___ Data extracts

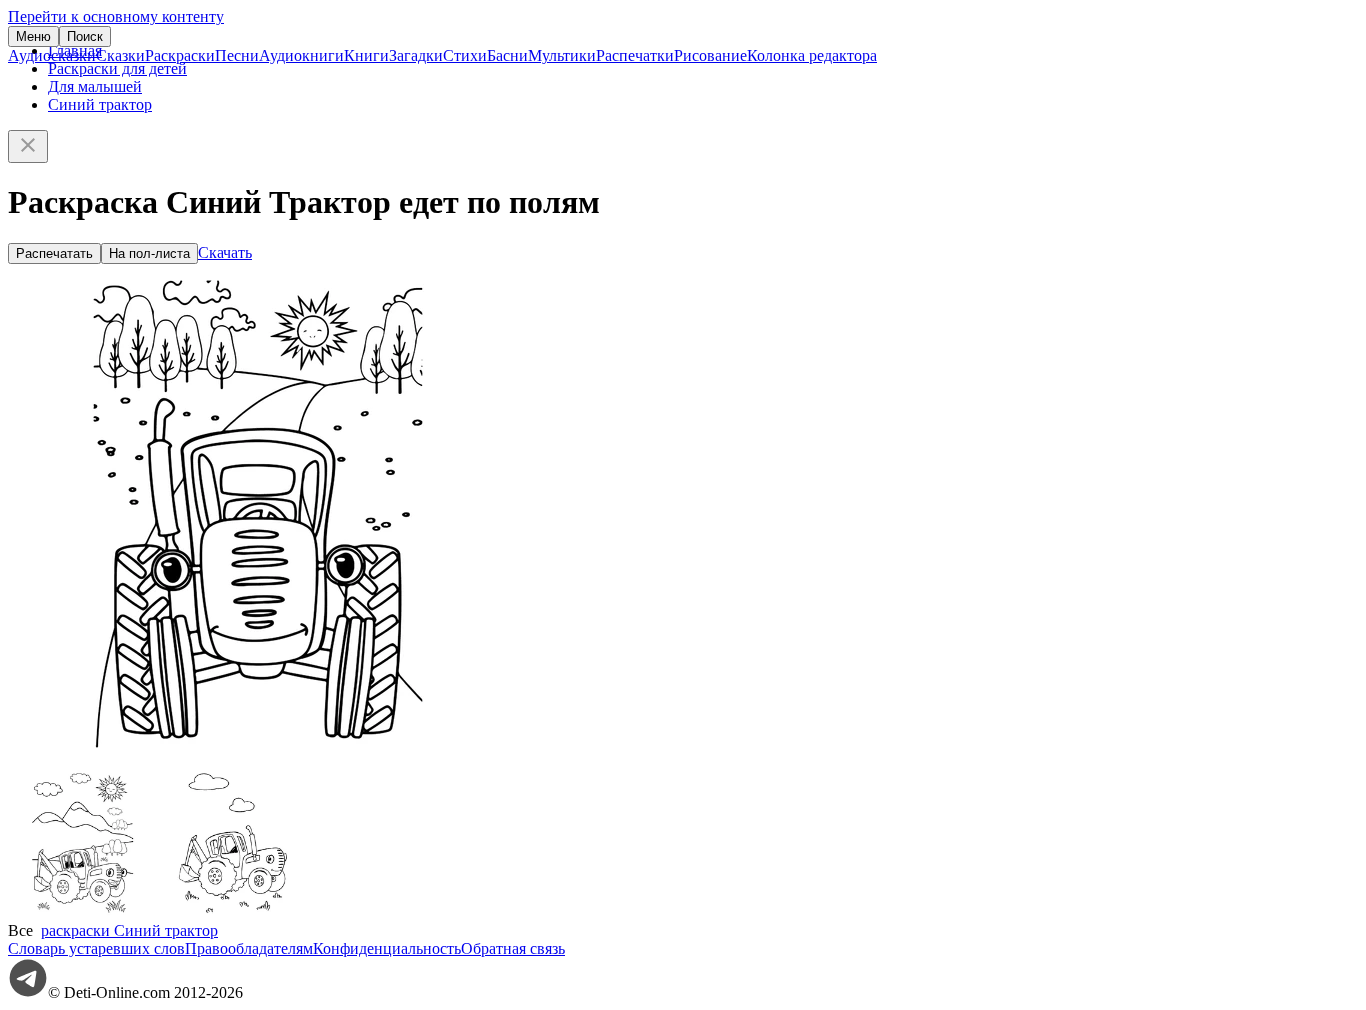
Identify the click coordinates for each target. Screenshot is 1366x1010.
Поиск (85, 36)
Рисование (710, 55)
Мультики (562, 55)
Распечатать (54, 253)
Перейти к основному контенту (116, 16)
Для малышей (95, 86)
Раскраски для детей (117, 68)
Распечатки (635, 55)
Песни (237, 55)
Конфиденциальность (387, 948)
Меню (33, 36)
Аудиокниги (301, 55)
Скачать (225, 252)
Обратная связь (513, 948)
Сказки (120, 55)
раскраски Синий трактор (129, 930)
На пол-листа (149, 253)
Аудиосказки (52, 55)
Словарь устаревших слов (96, 948)
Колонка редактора (812, 55)
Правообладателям (249, 948)
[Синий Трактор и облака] (233, 912)
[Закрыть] (28, 146)
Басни (507, 55)
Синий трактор (100, 104)
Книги (366, 55)
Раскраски (180, 55)
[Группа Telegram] (28, 992)
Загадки (416, 55)
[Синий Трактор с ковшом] (83, 912)
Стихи (465, 55)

______

_Task details:_ Give back all of the data exactly, but not the pictures.

_Answer to this exercise:_
Identify the click coordinates for each target. Screenshot is 1366x1010.
Поиск (85, 36)
Рисование (710, 55)
Мультики (562, 55)
Распечатать (54, 253)
Перейти к основному контенту (116, 16)
Для малышей (95, 86)
Раскраски для детей (117, 68)
Распечатки (635, 55)
Песни (237, 55)
Конфиденциальность (387, 948)
Меню (33, 36)
Аудиокниги (301, 55)
Скачать (225, 252)
Обратная связь (513, 948)
Сказки (120, 55)
раскраски Синий трактор (129, 930)
На пол-листа (149, 253)
Аудиосказки (52, 55)
Словарь устаревших слов (96, 948)
Колонка редактора (812, 55)
Правообладателям (249, 948)
[Синий Трактор и облака] (233, 912)
[Закрыть] (28, 146)
Басни (507, 55)
Синий трактор (100, 104)
Книги (366, 55)
Раскраски (180, 55)
[Группа Telegram] (28, 992)
Загадки (416, 55)
[Синий Трактор с ковшом] (83, 912)
Стихи (465, 55)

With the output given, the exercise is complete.